Cesano Maderno Luigi Colombo giornalista
Cesano Maderno Luigi Colombo giornalista

Il mondo dello sport perde una delle sue voci più originali e riconoscibili: Luigi Colombo, scomparso a 79 anni. Originario di Cesano Maderno, Colombo ha attraversato decenni di televisione e telecronache lasciando un’impronta che ha cambiato il modo di raccontare il calcio e le grandi competizioni internazionali. La sua figura è legata a un’idea semplice ma rivoluzionaria: portare accanto al telecronista un ex giocatore, creando un dialogo capace di arricchire la narrazione tecnica e quella emotiva. Una formula che oggi appare naturale, ma che agli esordi fu una vera innovazione.

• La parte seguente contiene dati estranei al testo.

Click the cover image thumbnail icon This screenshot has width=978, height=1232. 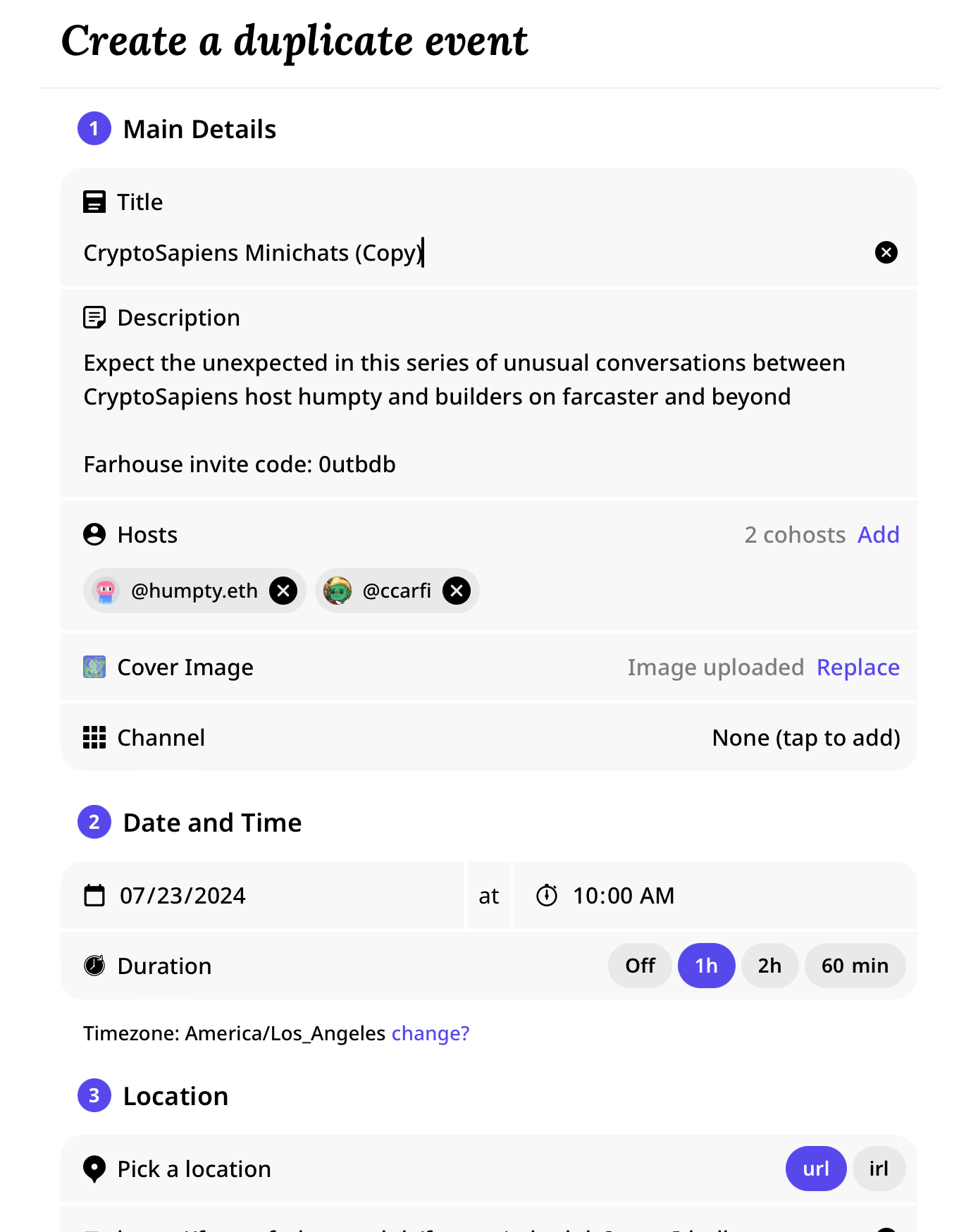point(94,667)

Addio a Luigi Colombo, telecronache con Altafini, Capello e Bulgarelli

La sperimentazione nacque negli anni di Telemontecarlo, quando Colombo decise di affiancarsi campioni come José Altafini, Fabio Capello (scelto poi come allenatore del Milan proprio per la capacità di analisi e lettura delle partite dimostrate in televisione) e Giacomo Bulgarelli. Da quel momento la telecronaca a due voci divenne un modello imitato e poi adottato stabilmente dalle principali emittenti. Ma il contributo di Colombo non si limita alla tecnica: la sua capacità di scegliere le parole, di evitare il gergo più complicato e di mantenere sempre un tono accessibile lo rese una presenza familiare per milioni di spettatori.

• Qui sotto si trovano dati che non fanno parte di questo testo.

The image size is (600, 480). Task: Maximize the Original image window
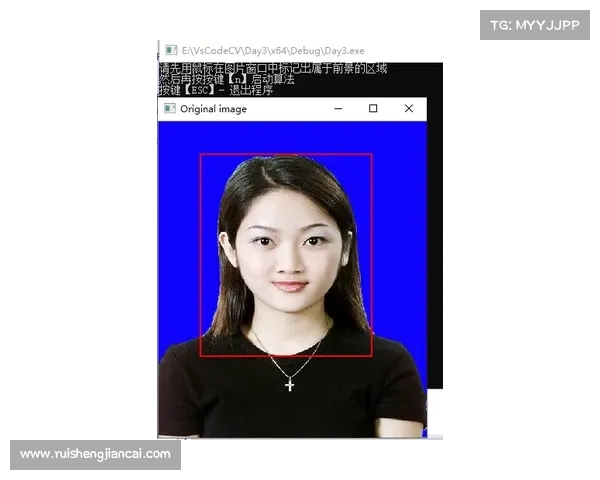373,108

Addio a Luigi Colombo, il cordoglio del consiglio regionale della Lombardia

Il presidente del Consiglio regionale della Lombardia, Federico Romani, lo ricorda con affetto e gratitudine: «Ha sempre avuto una marcia in più, il suo proverbiale ‘passo doppio’… e con il passo doppio stanotte è salito direttamente in cielo. Maestro di giornalismo sportivo, è stato un grande innovatore e primo fra tutti hai scoperto e sviluppato il potenziale del mezzo televisivo nel raccontare il calcio estero e lo sport in genere. Ci mancheranno la sua proverbiale ironia, i suoi aneddoti, la sua curiosità: una persona di straordinari valori umani, un grande professionista che sapeva raccontare il calcio con eleganza, da sempre profondamente legato alla sua Cesano Maderno. Da oggi la Brianza e tutti noi siamo più poveri».

Addio a Luigi Colombo, la sua storia

Colombo ha attraversato alcuni dei momenti più importanti della storia sportiva recente: quattro Mondiali, tre Europei, tre Olimpiadi e oltre 500 partite di Coppa. Ha intervistato campioni che hanno segnato epoche diverse, da Altafini a Maradona, da Rivera a Mazzola, e ha condiviso il palcoscenico televisivo con figure iconiche come Mike Bongiorno, Sandra Mondaini e Raimondo Vianello. Sempre con lo stesso stile: un equilibrio tra competenza e leggerezza, garbo e ironia, che gli ha permesso di arrivare a tutti.